Not all pack sizes may be marketed.
Incompatibilities, instructions for disposal and preparation of the medicinal product for use (if applicable)

• During preparation of the solution and addition of the component to the parenteral nutrition mixture, aseptic conditions should be observed.
• Gently mix to dissolve the lyophilized powder.
• CERNEVIT must be completely dissolved before it is transferred from the vial.
• Do not use the product if the reconstituted solution is not clear and the original seal is broken.
• After adding CERNEVIT to the parenteral nutrition solution, check for any abnormal color change and/or presence of insoluble complex or crystal precipitates.
• The final solution should be thoroughly mixed if CERNEVIT is used as a component of the parenteral nutrition mixture.
• Unused reconstituted CERNEVIT should be discarded and not stored for later use.
• Medicines for parenteral administration should be inspected visually for particulate matter and abnormal coloration prior to administration, whenever the solution and container permit.
• It is recommended to use a filter at the end of the line when administering all types of parenteral nutrition.

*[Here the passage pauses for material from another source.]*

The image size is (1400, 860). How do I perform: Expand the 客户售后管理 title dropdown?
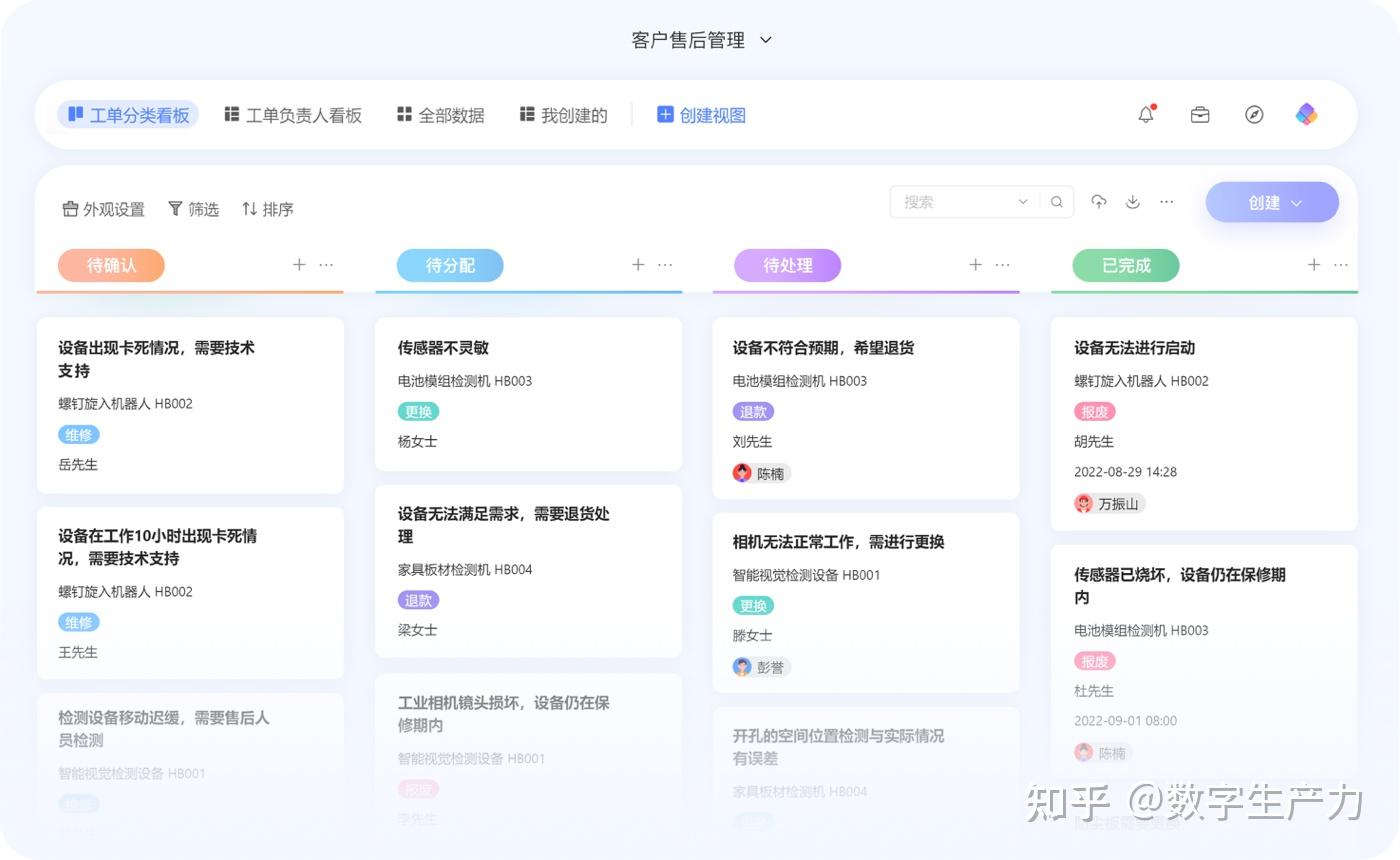pos(765,40)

If necessary, refer to relevant references on compatibility and guidelines. This medicinal product must not be mixed with other medicinal products, except for those that have been shown to be compatible and stable. For further information, contact the marketing authorization holder.
Check the compatibility of solutions administered simultaneously through the same line.
CERNEVIT (vials without BIO-SET)

Intravenous administration

Using a syringe, inject 5 ml of water for injections or glucose 5% or 0.9% sodium chloride solution into the vial.
Gently mix to dissolve the powder.
The resulting solution is yellow-orange in color.

Subcutaneous Administration

Dissolve the powder in 2.5 ml of water for injection as described above.
CERNEVIT BIO-SET
CERNEVIT with the BIO-SET system allows for direct dissolution of the preparation in bags (single and multi-chamber) with an injection port.
Single-chamber bag:

• 1. Remove the cap by twisting and then pulling to break the protective ring.

• 2. Connect the BIO-SET directly to the injection port of the bag.

• 3. Activate the BIO-SET by pressing the transparent, movable part. This allows the rubber stopper of the vial to be pierced.

• 4. Position the connected elements (CERNEVIT with BIO-SET and the bag with infusion fluid) vertically, holding the bag on top. Gently squeeze the bag several times to cause the fluid to flow into the vial (approx. 5 ml). Shake the vial to dissolve the powder.

• 5. Invert the connected elements and hold them vertically with the vial on top. Gently squeeze the bag several times to move the air from the bag into the vial. This will cause the fluid to flow back into the bag.
• 6. Repeat steps 4 and 5 until the vial is empty.

• 7. Disconnect and discard the vial with the BIO-SET.

• 8. Gently mix the contents of the bag.

Multi-chamber bag:
The CERNEVIT preparation with the BIO-SET should be dissolved before activating the multi-chamber bag (before opening the breakable welds and before mixing all the chambers).

• 1. Place the multi-chamber bag on a table.

• 2. Remove the cap by twisting and then pulling to break the protective ring.

• 3. Connect the BIO-SET directly to the injection port of the bag.

• 4. Activate the BIO-SET by pressing the transparent, movable part. This allows the rubber stopper of the vial to be pierced.

• 5. Hold the vial vertically. Gently squeeze the bag chamber several times to cause the fluid to flow into the vial (approx. 5 ml). Shake the vial to dissolve the powder.

• 6. Invert the connected elements and hold them vertically with the vial on top. Gently squeeze the bag chamber several times to move the air from the bag into the vial. This will cause the fluid to flow back into the bag.
• 7. Repeat steps 5 and 6 until the vial is empty.

• 8. Disconnect and discard the vial with the CERNEVIT BIO-SET.

• 9. Break the welds of the bag chambers. Finally, activate the multi-chamber bag.

• 10. Gently mix the contents of the bag by turning it at least 3 times.

WARNING:
Be careful not to disconnect the BIO-SET from the injection port of the bag during the dissolution of the preparation.